* [PROMPT] Write all of the entries again. Keep them exactly as they are.

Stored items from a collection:
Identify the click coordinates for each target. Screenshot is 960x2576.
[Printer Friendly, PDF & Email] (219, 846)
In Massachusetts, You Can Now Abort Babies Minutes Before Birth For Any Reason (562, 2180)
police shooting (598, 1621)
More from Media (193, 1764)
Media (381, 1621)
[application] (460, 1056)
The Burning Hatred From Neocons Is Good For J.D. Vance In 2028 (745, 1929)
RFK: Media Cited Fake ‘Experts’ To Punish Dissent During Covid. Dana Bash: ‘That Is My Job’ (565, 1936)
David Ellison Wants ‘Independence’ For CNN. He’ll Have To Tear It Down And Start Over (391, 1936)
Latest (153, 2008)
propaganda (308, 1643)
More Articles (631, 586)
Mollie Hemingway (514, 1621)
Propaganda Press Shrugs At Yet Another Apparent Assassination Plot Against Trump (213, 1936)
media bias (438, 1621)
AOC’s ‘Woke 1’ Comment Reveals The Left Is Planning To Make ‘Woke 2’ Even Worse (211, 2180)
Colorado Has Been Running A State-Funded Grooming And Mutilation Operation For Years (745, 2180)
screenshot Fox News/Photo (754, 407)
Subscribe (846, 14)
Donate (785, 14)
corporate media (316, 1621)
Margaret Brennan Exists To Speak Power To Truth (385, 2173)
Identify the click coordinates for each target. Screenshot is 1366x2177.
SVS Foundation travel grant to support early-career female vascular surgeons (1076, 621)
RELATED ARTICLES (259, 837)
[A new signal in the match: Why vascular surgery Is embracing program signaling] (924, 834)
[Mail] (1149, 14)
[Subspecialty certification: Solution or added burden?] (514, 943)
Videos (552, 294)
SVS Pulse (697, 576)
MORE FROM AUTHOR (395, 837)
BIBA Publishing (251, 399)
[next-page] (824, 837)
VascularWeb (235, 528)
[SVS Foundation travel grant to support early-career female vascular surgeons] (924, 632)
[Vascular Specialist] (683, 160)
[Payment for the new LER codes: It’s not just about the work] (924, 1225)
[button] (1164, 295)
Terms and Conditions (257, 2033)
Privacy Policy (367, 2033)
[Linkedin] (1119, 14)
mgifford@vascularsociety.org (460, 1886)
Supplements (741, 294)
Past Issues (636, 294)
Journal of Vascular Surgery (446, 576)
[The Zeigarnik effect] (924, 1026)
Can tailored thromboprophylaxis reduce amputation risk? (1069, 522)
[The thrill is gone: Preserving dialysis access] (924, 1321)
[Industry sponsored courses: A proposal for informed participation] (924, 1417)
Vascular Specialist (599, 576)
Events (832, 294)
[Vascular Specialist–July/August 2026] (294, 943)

* [EXERCISE RESULT]
Identify the click coordinates for each target. Screenshot is 960x2576.
[Printer Friendly, PDF & Email] (219, 846)
In Massachusetts, You Can Now Abort Babies Minutes Before Birth For Any Reason (562, 2180)
police shooting (598, 1621)
More from Media (193, 1764)
Media (381, 1621)
[application] (460, 1056)
The Burning Hatred From Neocons Is Good For J.D. Vance In 2028 (745, 1929)
RFK: Media Cited Fake ‘Experts’ To Punish Dissent During Covid. Dana Bash: ‘That Is My Job’ (565, 1936)
David Ellison Wants ‘Independence’ For CNN. He’ll Have To Tear It Down And Start Over (391, 1936)
Latest (153, 2008)
propaganda (308, 1643)
More Articles (631, 586)
Mollie Hemingway (514, 1621)
Propaganda Press Shrugs At Yet Another Apparent Assassination Plot Against Trump (213, 1936)
media bias (438, 1621)
AOC’s ‘Woke 1’ Comment Reveals The Left Is Planning To Make ‘Woke 2’ Even Worse (211, 2180)
Colorado Has Been Running A State-Funded Grooming And Mutilation Operation For Years (745, 2180)
screenshot Fox News/Photo (754, 407)
Subscribe (846, 14)
Donate (785, 14)
corporate media (316, 1621)
Margaret Brennan Exists To Speak Power To Truth (385, 2173)
Identify the click coordinates for each target. Screenshot is 1366x2177.
SVS Foundation travel grant to support early-career female vascular surgeons (1076, 621)
RELATED ARTICLES (259, 837)
[A new signal in the match: Why vascular surgery Is embracing program signaling] (924, 834)
[Mail] (1149, 14)
[Subspecialty certification: Solution or added burden?] (514, 943)
Videos (552, 294)
SVS Pulse (697, 576)
MORE FROM AUTHOR (395, 837)
BIBA Publishing (251, 399)
[next-page] (824, 837)
VascularWeb (235, 528)
[SVS Foundation travel grant to support early-career female vascular surgeons] (924, 632)
[Vascular Specialist] (683, 160)
[Payment for the new LER codes: It’s not just about the work] (924, 1225)
[button] (1164, 295)
Terms and Conditions (257, 2033)
Privacy Policy (367, 2033)
[Linkedin] (1119, 14)
mgifford@vascularsociety.org (460, 1886)
Supplements (741, 294)
Past Issues (636, 294)
Journal of Vascular Surgery (446, 576)
[The Zeigarnik effect] (924, 1026)
Can tailored thromboprophylaxis reduce amputation risk? (1069, 522)
[The thrill is gone: Preserving dialysis access] (924, 1321)
[Industry sponsored courses: A proposal for informed participation] (924, 1417)
Vascular Specialist (599, 576)
Events (832, 294)
[Vascular Specialist–July/August 2026] (294, 943)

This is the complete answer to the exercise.